Our story begins in Heliopolis, a PLANT founded and maintained by the neutral nation Orb. Heliopolis is secretly developing two new superweapons to protect itself against attempts by either the Earth Alliance or ZAFT to force its hand; a super-battleship called the Archangel, and a superior new Mobile Suit model called the Gundam. When ZAFT attacks Heliopolis, the colony is almost destroyed and the survivors are forced to flee aboard the Archangel, with a young Coordinator prodigy named Kira Yamato conscripted to pilot the Gundam to defend the ship as it makes the long journey back to Earth.
 
...You can see where the idea that this verse is a reboot of Universal Century came from, huh?
 
This is the only timeline other than the Universal Century to get into more of a "generational war" motif, leading to the full-fledged sequel series. This one revolves around a new cast of teen pilots, predominantly a traumatized ex-Orb native named Shin Asuka, and... well, let's just say that this was generally considered ''the'' worst Gundam series, hands down, until dethroned by Iron-Blood Orphans.
 
* Mobile Suit Gundam SEED (2002-2003 TV series)
* Mobile Suit Gundam SEED MSV Astray (2004 OVA)
* Mobile Suit Gundam SEED Destiny (2004-2005 TV series)
* Mobile Suit Gundam SEED CE.73: Stargazer (2006 ONA)
 
==Ano Domini==
It is the year AD 2307 (hey, look at that; a Gundam-verse ''without'' a made-up calendar!) and the nations of Earth have colaesced into three super-powers:
* The Union of Solar Energy and Free Nations (or "Union,") composed of North and South America, Australia, and Japan.

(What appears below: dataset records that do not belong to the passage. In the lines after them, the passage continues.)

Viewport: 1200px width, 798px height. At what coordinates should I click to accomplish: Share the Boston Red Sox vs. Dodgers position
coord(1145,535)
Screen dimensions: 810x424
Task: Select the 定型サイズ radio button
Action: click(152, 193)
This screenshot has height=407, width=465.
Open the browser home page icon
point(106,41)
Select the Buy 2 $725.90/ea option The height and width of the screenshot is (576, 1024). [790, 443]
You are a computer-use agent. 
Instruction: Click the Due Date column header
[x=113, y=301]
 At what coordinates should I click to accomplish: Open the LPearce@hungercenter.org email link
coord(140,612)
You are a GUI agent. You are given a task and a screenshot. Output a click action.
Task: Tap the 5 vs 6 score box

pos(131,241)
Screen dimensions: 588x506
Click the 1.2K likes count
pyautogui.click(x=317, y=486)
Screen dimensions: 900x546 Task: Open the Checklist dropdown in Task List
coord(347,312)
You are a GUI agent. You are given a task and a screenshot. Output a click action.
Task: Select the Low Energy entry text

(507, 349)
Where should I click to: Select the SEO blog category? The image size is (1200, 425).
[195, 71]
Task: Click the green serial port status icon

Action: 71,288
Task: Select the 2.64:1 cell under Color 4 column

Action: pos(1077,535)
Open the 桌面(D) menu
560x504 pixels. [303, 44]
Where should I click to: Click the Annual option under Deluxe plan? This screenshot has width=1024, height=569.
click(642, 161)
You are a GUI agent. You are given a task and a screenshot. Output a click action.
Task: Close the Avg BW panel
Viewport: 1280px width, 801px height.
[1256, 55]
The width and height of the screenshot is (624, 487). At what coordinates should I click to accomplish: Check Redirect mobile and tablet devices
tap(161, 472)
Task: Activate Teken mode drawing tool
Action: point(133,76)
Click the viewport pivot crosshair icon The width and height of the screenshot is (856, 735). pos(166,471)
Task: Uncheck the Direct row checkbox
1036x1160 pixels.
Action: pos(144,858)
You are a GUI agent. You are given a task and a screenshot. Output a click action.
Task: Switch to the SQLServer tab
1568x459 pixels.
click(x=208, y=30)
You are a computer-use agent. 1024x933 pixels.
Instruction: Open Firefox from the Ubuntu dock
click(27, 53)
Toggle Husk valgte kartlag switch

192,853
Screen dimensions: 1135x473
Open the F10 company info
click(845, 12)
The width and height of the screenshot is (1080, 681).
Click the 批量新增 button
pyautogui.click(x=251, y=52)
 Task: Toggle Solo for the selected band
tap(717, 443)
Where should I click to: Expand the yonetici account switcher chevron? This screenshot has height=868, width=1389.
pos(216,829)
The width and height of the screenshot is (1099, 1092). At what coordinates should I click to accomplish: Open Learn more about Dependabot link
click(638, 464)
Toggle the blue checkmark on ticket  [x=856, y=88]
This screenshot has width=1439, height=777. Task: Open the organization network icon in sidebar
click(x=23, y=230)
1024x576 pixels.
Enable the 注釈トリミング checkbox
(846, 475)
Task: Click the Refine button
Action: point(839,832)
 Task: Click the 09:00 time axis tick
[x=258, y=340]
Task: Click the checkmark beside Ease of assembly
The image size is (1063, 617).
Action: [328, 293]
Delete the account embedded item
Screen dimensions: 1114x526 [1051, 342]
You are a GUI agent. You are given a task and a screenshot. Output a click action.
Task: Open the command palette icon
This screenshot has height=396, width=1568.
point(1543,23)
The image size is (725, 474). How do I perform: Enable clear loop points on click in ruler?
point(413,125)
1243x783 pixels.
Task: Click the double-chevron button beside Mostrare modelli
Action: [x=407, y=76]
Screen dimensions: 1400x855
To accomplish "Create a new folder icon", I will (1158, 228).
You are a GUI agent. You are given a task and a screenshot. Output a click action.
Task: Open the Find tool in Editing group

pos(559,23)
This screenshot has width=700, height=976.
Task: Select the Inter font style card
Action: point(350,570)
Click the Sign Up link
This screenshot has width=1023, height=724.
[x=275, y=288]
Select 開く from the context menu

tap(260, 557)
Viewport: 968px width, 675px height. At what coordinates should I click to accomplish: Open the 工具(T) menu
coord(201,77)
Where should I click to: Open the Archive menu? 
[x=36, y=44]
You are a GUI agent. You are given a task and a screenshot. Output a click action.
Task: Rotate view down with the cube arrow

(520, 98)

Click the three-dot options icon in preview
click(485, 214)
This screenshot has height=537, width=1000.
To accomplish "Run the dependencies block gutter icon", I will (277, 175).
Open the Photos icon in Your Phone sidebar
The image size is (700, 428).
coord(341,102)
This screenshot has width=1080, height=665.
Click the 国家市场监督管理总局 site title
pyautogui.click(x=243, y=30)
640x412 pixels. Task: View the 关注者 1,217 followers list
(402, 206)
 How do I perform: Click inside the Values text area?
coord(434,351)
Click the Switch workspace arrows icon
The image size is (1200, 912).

* The Human Reform League (or "HRL,") composed of Southern/Eastern Asia (primarily half of Russia, China, India, and the surrounding nations).
* The Advanced European Union (or "AEU,") composed of essentially the modern European Union, and possibly some, if not all, of Africa.
 
Due to the near total exhaustion of Earth's supplies of fossil fuels, humanity has turned to solar power, constructing a vast ring-shaped orbital solar collector array in orbit around the equator, with each of the three super powers controlling one of the three "Orbital Elevators" that allows humanity to access the energy harvested from above - Union's in South America, HRL's in the Pacific Ocean, AEU's in Africa. Despite having cooperated to build and maintain the thing, this has done nothing to negate humanity's warlike nature, with war having become almost a game as each of the super powers uses military actions to make power plays over the three Orbital Elevators.
 
Enter the shadowy cult known as Celestial Being, who have come up with a totally ludicrous plan: to eliminate war by attacking all three forces indiscriminately, making themselves an enemy that will force humanity's collective unification before destroying that same collective military might and squashing humanity's stomach to war. To achieve this plan, they deploy four super-advanced mechas called "Gundams" to wage their terrorist campaign: the pilots of these four machines are our protagonists.
 
Basically, if Cosmic Era is a revamped Universal Century, then Ano Domini gives the same treatment to the After Colony timeline.
 
Made in the mid 2000s, 00's first season practically vibrates with the atmosphere of the War on Terror. There are multiple parallels, and even a direct copy of the Wech Baghtu wedding party airstrike. However this spooked the higher-ups at Bandai, who forced the second season of 00 to become a rote copy of Gundam Zeta with its own expy of the Titans. Then the movie happened, which is to-date the only time actual Aliens have been a part of a Gundam entry.
 
* Mobile Suit Gundam 00 (2007-2009 TV series)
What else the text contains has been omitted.